This study introduces a new DL architecture that enables a better prediction of high precipitation fields and outperforms the current state-of-the-art in this area: none of the other models they considered were able to simulate heavy precipitation at the 3 hourly lead times. Overall the paper is clearly written and the description of the DL models are particularly clear. As well as improving the results for the problem they considered, I think the architecture could be used for broader applications in the sciences, where multiple scales are ever-present. Also: great figures!  I noticed a couple of grammatical errors, so a final proof read is in order.

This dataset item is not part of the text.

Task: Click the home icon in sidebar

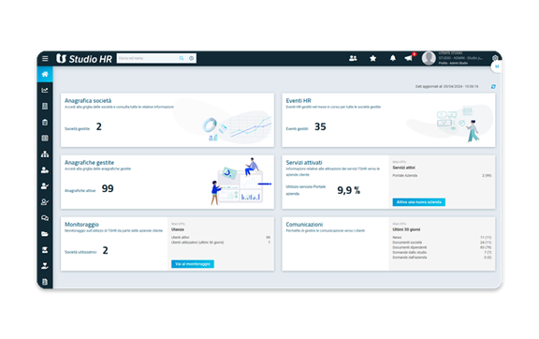Action: pos(45,74)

In “Deep Learning Model based on Multi-scale Feature Fusion for Precipitation Nowcasting”, the authors present a methodology to produce near-term (3 hour) forecasts for rainfall in China.  They then compare the results from their MFF model to other nowcasting methodologies using several metrics.   The MFF consistently has better performance and shows marked improvement in capturing the maxima in rainfall as compared to the more traditional methods.  It is an interesting paper that is suitable for publication in GMD once the minor issues below are addressed.  And while the paper is mostly readable as is, I would encourage the authors to edit the paper for grammar, spelling, and word choice, as sometimes it is difficult to understand their intent.

Broad comments:

1. I’m not overly familiar with the method described here, but for other machine learning applications, when a model has to extrapolate beyond the training dataset, it often performs poorly. What have you done here to mitigate that?  Does your training dataset encompass the full range of precipitation rates you would ever see?  What happens if you have a 1 in 100 year rainfall event?  How would the forecast be able to handle that event if it is outside the bounds of the training dataset?  Some discussion of these limitations or why they are not limitations is warranted.
2. I agree that your method seems to be doing a better job of capturing the extremes in the precipitation than the other methods presented here, but, particularly for your second case study, the MFF model seems to be overestimating values as compared to the GT. While the smoothing effect you mention can explain some of this, more discussion about why this overestimation occurs is warranted.  From a forecasting perspective, I would think false positives, if they come frequently enough, could be as detrimental as false negatives, as people will start ignoring forecasts if they are always overestimating rainfall. Again, this is a relatively minor issue, but I think a little more nuanced discussion is required.

Specific comments:

Line 122: I assume you mean the spatial resolution of one radar image (all grid boxes combined) is 5 km?  It’s unclear from your phrasing.  Also, where does the 205848 number come from?  Is that the temporal component? 

Line 252: Define RAPS. 

Line 263: Do you mean 2018 – 2021?

Line 310: Should be 5 June 2022.